Each trailer has its own function. One is the living room, followed by the dining trailer, the kitchen trailer, Boudreaux’s mother’s bedroom. Lula Mae’s quarters, the children’s quarters, and the laundry/bathroom (even though they do not own a washing machine, only a scrub board for washing clothes in the bayou, which isn’t used for its primary purpose.) When Lula Mae is home alone with the kids the scrub board becomes a musical instrument. Lula Mae loves leading the motley crew around the train of trailers while keeping time to the loud music with the scrub board and two spoons from Boudreaux’s mother’s best silver collection from the third marriage. Boudreaux’s mother isn’t bothered by this because she’s never home long enough to know the silver is missing.
If she isn’t on the rig, then she is at the local bars till the sun rises. Most nights she is so stinking drunk that she never finds her way home. Lula Mae usually must fetch her from some ditch the next day.
Boudreaux’s mother (no one really knows her real given name) recently stated that she needs a new trailer since seven has not been her lucky number and that eight would be exactly right. This means that she will be trolling for a new husband. She believes that eight might even bring her luck in winning the lotto and besides, Boudreaux is getting too old to keep sleeping in the same room with his cousin.

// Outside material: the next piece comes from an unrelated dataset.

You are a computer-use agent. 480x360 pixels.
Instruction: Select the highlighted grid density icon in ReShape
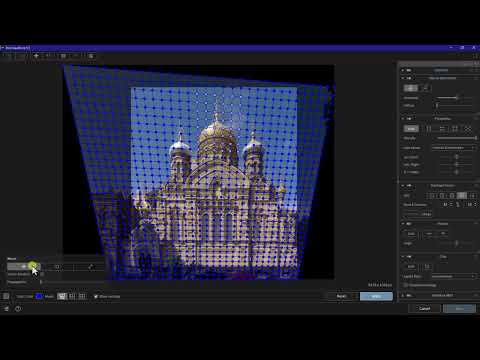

Boudreaux’s mother was recently seen outside Little Joe’s Doghouse, dressed up, fit to kill, out hunting for a man; a real man, a man that has a brand-new trailer. She is not interested in someone to take care of her. No one can do that, at least not one in his right mind. She figures that if she catches one then she only need stay with him long enough to get the paperwork signed over in her name before she gets him too drunk and helps him accidentally fall into the bayou.
Bless her heart, she is a recreant that needs redemption.